Collected data entries:
════════

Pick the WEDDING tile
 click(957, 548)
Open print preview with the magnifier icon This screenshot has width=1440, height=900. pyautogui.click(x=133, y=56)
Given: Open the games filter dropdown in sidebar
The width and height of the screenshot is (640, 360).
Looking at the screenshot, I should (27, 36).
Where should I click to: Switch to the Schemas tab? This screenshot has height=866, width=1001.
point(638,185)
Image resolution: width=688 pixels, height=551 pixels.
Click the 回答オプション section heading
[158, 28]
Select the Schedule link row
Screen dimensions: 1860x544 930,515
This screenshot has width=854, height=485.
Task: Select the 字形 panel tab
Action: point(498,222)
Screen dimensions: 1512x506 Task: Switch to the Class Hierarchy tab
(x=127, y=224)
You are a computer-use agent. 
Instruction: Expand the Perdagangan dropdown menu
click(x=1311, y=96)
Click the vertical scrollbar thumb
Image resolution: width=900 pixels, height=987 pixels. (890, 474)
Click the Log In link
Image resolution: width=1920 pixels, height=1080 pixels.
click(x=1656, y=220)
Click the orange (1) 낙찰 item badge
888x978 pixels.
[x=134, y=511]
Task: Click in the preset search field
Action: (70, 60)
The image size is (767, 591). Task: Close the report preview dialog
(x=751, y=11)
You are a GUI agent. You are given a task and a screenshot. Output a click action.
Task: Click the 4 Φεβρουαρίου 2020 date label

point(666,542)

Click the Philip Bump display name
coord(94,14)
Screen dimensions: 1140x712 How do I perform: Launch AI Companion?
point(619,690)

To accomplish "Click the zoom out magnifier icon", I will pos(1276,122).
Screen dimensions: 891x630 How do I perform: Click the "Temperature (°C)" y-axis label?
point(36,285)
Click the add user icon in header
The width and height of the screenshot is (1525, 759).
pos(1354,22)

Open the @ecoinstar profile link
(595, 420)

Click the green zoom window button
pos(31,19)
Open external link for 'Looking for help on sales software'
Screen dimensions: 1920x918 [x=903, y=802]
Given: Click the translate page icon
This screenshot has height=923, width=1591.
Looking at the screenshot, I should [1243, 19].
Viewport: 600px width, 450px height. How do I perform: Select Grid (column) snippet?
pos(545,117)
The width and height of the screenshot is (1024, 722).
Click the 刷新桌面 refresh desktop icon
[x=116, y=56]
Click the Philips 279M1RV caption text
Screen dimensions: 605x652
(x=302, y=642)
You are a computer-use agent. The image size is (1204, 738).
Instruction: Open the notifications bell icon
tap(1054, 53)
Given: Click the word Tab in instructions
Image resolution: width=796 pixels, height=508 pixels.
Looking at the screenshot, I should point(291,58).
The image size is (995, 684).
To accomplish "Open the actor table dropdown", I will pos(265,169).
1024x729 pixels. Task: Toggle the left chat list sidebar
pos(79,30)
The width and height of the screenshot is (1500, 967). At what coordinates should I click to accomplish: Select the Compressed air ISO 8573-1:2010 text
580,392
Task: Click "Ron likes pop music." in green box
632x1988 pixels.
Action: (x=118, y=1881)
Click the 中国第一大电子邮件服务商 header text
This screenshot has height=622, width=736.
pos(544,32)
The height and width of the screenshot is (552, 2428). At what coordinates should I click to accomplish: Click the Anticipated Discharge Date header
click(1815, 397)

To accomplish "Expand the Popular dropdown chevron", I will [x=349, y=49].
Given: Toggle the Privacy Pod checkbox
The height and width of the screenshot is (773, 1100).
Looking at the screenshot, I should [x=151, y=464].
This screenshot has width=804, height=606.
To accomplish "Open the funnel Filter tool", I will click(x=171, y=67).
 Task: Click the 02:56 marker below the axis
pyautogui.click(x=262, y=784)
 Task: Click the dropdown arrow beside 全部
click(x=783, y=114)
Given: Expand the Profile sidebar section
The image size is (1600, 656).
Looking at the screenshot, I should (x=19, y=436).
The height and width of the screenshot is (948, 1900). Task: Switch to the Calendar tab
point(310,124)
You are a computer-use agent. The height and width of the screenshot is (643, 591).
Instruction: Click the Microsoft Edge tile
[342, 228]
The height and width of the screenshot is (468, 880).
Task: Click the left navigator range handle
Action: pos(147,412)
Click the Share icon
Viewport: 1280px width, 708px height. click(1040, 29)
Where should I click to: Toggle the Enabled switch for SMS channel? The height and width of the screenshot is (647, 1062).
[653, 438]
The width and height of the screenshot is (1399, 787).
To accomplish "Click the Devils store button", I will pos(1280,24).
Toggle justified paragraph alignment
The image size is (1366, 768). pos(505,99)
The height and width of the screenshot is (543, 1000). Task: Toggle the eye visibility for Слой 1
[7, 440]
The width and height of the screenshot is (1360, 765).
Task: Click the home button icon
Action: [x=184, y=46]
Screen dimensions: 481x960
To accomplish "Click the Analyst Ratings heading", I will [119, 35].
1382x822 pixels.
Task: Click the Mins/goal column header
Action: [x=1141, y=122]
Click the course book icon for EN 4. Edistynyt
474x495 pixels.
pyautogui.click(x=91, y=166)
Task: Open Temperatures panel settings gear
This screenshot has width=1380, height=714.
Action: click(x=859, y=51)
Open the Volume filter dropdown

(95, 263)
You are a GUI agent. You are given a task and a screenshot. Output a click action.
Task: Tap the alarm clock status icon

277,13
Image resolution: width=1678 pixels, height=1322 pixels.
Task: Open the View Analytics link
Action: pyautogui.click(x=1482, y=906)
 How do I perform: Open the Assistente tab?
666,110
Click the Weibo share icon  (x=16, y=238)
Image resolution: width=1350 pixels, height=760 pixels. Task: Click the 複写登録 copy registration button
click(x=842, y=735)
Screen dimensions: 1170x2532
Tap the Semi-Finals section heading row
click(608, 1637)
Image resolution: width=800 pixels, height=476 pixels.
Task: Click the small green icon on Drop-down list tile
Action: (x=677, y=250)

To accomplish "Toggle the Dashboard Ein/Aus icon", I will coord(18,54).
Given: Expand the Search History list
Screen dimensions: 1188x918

════════

* _WHAT IS EXPECTED_
Copy every line of the data above, beginning with the first and ending with the line that contains "Given: Open the", and give nothing more.

* _REPLY TO THE TASK_
Pick the WEDDING tile
 click(957, 548)
Open print preview with the magnifier icon This screenshot has width=1440, height=900. pyautogui.click(x=133, y=56)
Given: Open the games filter dropdown in sidebar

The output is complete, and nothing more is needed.